Solution-focused therapists see the therapeutic change process radically differently. SFBT posits that a therapist can help clients resolve their problems without identifying the details or source problem and completely avoids exploring the details and context of the problem. SFBT believes that an assessment of the problem is entirely unnecessary. Focusing on the problem actually may serve to shift the client away from the solution. This is because SFBT fundamentally believes that the nature of the solution can be completely different from the problem. So instead, SFBT focuses on building solutions by conceptualizing a preferred future with clients. SFBT is all about finding alternatives to the problem, not identifying and eliminating the problem.
SFBT is strengths-based and supports clients' self-determination. Using the client's language, SFBT uses the client's perspective and fosters cooperation. The focus on the strengths and resources of clients is a factor in why some social workers choose SFBT.
SFBT is designed to help people change their lives in the fastest way possible. By finding and amplifying exceptions, change is efficient and effective. Treatment usually lasts less than six sessions, and it can work in about two sessions. Its brevity and its flexibility have made SFBT the choice of intervention for many health care settings. Interventions in a medical setting many times need to be brief. Agencies also choose SFBT because its efficiency translates into monetary savings.

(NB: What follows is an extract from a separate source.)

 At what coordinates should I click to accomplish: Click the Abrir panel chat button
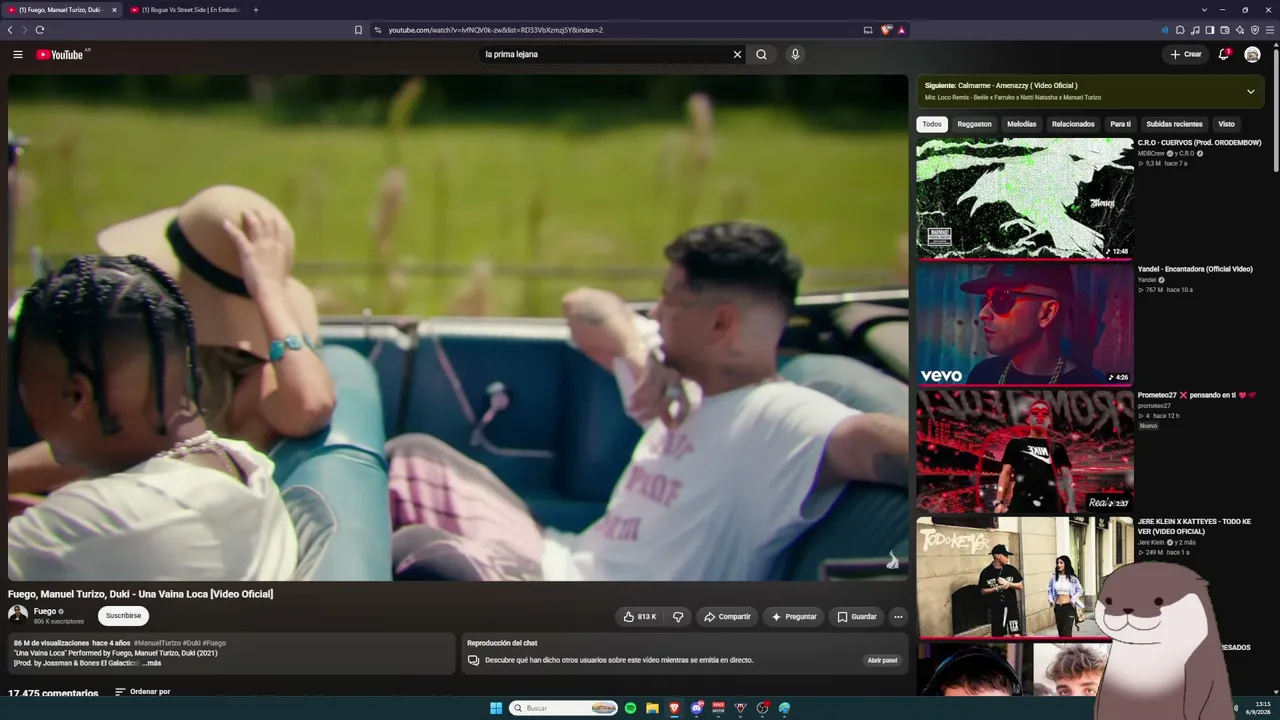point(882,660)
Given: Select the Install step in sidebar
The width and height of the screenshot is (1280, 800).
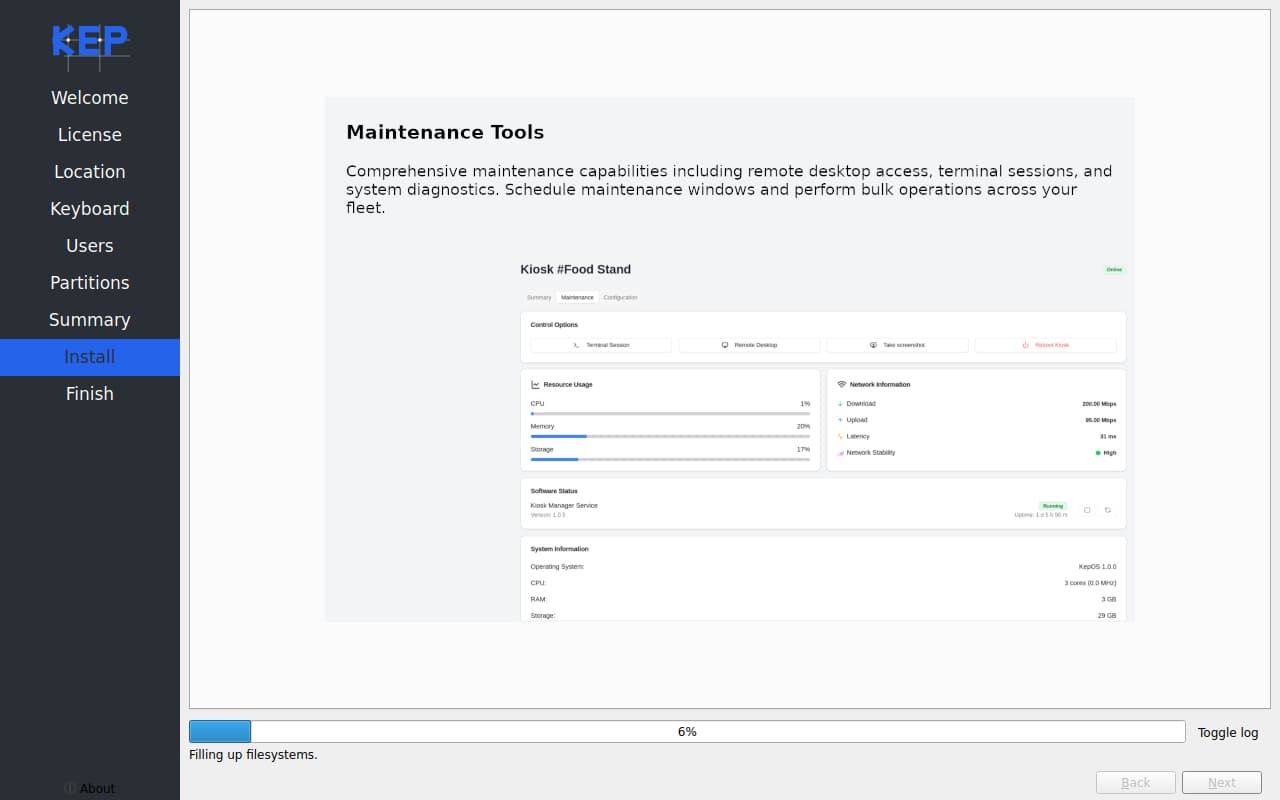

Schema Therapy is an innovative psychotherapy developed by Dr. Jeffrey Young for personality disorders and other so called “treatment resistent” psychological disorders. Schema Therapy is an integrative therapy which includes elements of cognitive, behavioural, gestalt and object relations therapy in one unified systematic approach to treatment.
An Early Maladaptive Schema is defined as a stable and enduring theme which develops during childhood and/or adolescence and are elaborated throughout ones lifetime. Schemas are deep unconditional beliefs about oneself, one’s relationship to others and one’s relationship to the wider environment; it is the unconditional nature of these beliefs that distinguishes them from ordinary cognitive distortions found in traditional Cognitive Therapy.
The main types of clinical interventions used in Schema Therapy are divided into four groups: Interpersonal, Cognitive, Emotion Focused and Behavioural. Schema Therapy is a moderate to long-term therapy.
Motivational interviewing is a way of encouraging you to make changes in your life, without being judgemental or telling you what to do. It is often used help people who are trying to cut down their drug, alcohol, smoking or gambling habits.
Eye Movement Desensitisation Reprocessing (EMDR)
During EMDR therapy sessions, you relive traumatic or triggering experiences in brief doses while the therapist directs your eye movements. EMDR is thought to be effective because recalling distressing events is often less emotionally upsetting when your attention is diverted.